[ICCV 2021 Oral] PoinTr: Diverse Point Cloud Completion with Geometry-Aware Transformers

Last update: Dec 26, 2022

Overview

PoinTr: Diverse Point Cloud Completion with Geometry-Aware Transformers

Created by Xumin Yu*, Yongming Rao*, Ziyi Wang, Zuyan Liu, Jiwen Lu, Jie Zhou

This repository contains PyTorch implementation for PoinTr: Diverse Point Cloud Completion with Geometry-Aware Transformers (ICCV 2021 Oral Presentation) [arXiv].

### RECORD EXCERPTS
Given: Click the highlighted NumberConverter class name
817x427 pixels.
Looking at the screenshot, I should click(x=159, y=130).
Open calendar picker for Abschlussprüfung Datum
...
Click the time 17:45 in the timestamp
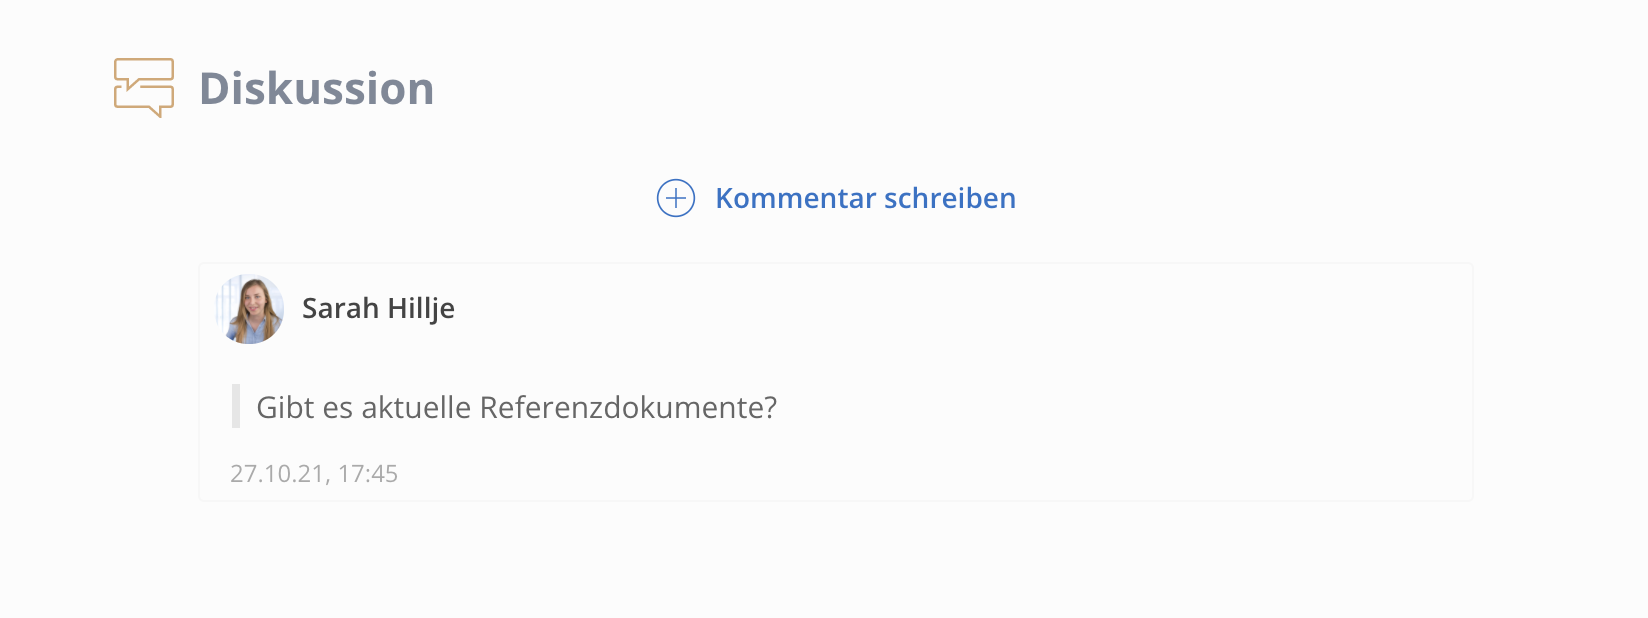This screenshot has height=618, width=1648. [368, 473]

### TASK SET
1) According to the PoinTr page, at which conference and in what format was this work presented?
2) Turn the paragraph on the PoinTr page that begins "This repository contains" into a short bulleted list that keeps its main facts.
3) Extend the PoinTr page beyond its final sentence.

### THE RESULTS
1) At ICCV 2021, as an oral presentation.

2)
- Holds a PyTorch implementation of PoinTr
- PoinTr handles diverse point cloud completion with geometry-aware transformers
- Presented orally at ICCV 2021
- Has an arXiv version

3)
PoinTr is a transformer-based model for point cloud completion. By representing the point cloud as a set of unordered groups of points with position embeddings, we convert the point cloud to a sequence of point proxies and employ a transformer encoder-decoder architecture for generation. We also propose two more challenging benchmarks ShapeNet-55/34 with more diverse incomplete point clouds that can better reflect the real-world scenarios to promote future research.

Pretrained Models

We provide pretrained PoinTr models:

dataset	url
ShapeNet-55	[Tsinghua Cloud] / [Google Drive] / [BaiDuYun] (code:erdh)
ShapeNet-34	[Tsinghua Cloud] / [Google Drive] / [BaiDuYun] (code:atbb )
PCN	[Tsinghua Cloud] / [Google Drive] / [BaiDuYun] (code:9g79)
KITTI	coming soon

Usage

Requirements

PyTorch >= 1.7.0
python >= 3.7
CUDA >= 9.0
GCC >= 4.9
torchvision
timm
open3d
tensorboardX

pip install -r requirements.txt

Building Pytorch Extensions for Chamfer Distance, PointNet++ and kNN

NOTE: PyTorch >= 1.7 and GCC >= 4.9 are required.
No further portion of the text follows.